■ Problem description
A single stretch of the material below is to be transcribed exactly, starting at the line with "Task: Click the certificates folder icon" and ending after the line with "The width and".
[Data under study Boundary: Start]
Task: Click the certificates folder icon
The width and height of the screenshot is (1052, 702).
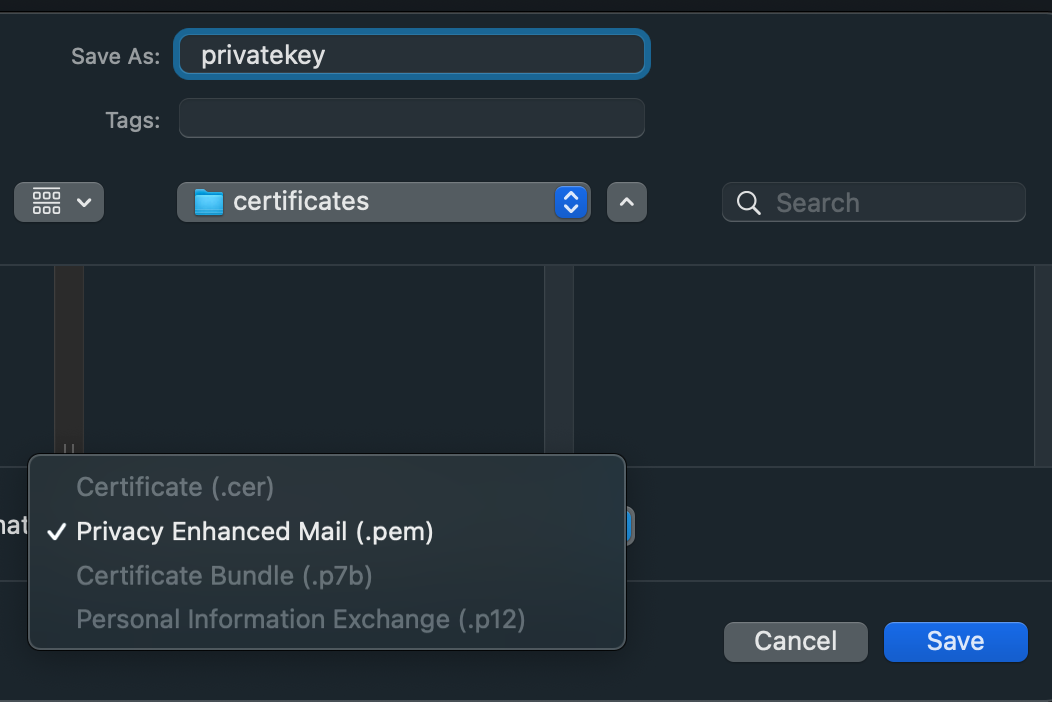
[Data under study Boundary: End]
[Data under study Boundary: Start]
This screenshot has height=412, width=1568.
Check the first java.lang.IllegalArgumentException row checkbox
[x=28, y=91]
[Data under study Boundary: End]
■ Your solution
Task: Click the certificates folder icon
The width and height of the screenshot is (1052, 702).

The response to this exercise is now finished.